Task prompt ▸ Render the records starting at the line that contains "Click the cloud icon in sharing banner" and ending at the line that contains "1280x669 pixels. (x=622, y=510)" as a JSON list of strings, one string per line, with blank lines left out.

══ Records for this task

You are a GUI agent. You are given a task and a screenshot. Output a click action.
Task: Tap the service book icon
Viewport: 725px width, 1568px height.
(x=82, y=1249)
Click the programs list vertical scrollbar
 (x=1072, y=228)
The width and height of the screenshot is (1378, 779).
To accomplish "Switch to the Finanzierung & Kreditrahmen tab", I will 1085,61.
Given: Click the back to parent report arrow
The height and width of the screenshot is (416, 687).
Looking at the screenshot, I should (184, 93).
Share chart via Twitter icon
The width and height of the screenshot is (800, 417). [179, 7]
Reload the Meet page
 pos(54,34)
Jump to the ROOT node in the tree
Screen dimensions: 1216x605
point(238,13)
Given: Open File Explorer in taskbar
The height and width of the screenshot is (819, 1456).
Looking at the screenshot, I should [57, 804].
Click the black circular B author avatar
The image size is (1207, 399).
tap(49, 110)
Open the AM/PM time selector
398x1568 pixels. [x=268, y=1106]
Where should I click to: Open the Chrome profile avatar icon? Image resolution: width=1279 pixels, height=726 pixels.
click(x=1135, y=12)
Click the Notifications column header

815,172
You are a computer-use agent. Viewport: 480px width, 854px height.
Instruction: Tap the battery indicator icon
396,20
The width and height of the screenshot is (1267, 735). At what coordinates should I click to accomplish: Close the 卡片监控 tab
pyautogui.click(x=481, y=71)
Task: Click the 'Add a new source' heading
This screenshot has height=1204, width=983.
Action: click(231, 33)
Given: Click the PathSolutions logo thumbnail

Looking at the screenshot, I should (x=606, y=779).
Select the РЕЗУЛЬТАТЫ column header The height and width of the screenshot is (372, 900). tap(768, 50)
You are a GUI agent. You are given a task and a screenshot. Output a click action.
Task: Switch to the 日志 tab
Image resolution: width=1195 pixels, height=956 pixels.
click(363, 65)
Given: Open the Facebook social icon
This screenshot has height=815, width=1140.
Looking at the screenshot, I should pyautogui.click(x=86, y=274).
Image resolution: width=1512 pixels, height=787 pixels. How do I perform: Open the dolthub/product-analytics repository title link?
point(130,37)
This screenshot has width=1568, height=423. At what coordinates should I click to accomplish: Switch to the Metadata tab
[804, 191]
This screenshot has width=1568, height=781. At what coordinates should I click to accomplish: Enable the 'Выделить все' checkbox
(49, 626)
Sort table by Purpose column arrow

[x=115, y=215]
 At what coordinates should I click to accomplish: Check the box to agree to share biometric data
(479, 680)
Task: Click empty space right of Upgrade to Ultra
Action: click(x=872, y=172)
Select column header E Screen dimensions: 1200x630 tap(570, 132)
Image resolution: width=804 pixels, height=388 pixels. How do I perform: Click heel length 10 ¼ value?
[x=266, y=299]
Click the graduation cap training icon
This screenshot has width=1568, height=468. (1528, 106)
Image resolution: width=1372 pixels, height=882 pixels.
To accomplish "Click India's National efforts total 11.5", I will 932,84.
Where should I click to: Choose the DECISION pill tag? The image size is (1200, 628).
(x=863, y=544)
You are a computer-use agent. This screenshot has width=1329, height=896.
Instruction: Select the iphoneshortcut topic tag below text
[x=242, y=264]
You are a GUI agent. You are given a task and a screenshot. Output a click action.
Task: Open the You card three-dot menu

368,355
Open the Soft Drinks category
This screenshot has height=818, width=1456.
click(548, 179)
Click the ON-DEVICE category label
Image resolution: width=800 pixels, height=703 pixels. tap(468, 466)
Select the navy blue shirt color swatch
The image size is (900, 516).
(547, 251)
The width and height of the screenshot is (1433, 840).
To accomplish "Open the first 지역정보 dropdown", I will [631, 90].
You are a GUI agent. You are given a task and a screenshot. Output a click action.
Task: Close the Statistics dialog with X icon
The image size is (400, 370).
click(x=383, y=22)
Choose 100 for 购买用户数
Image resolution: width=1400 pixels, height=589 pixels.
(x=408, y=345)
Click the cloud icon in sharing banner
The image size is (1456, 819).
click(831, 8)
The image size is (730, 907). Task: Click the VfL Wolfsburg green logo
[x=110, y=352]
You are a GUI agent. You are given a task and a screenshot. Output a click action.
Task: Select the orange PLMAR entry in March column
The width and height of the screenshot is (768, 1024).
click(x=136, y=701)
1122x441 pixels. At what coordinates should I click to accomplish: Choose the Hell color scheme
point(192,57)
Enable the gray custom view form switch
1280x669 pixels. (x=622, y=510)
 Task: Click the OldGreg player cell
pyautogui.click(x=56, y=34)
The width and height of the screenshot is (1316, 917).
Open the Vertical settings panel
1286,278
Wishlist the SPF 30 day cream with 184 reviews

════

Response to the exercise ▸
[
  "Click the cloud icon in sharing banner",
  "The image size is (1456, 819).",
  "click(831, 8)",
  "The image size is (730, 907). Task: Click the VfL Wolfsburg green logo",
  "[x=110, y=352]",
  "You are a GUI agent. You are given a task and a screenshot. Output a click action.",
  "Task: Select the orange PLMAR entry in March column",
  "The width and height of the screenshot is (768, 1024).",
  "click(x=136, y=701)",
  "1122x441 pixels. At what coordinates should I click to accomplish: Choose the Hell color scheme",
  "point(192,57)",
  "Enable the gray custom view form switch",
  "1280x669 pixels. (x=622, y=510)"
]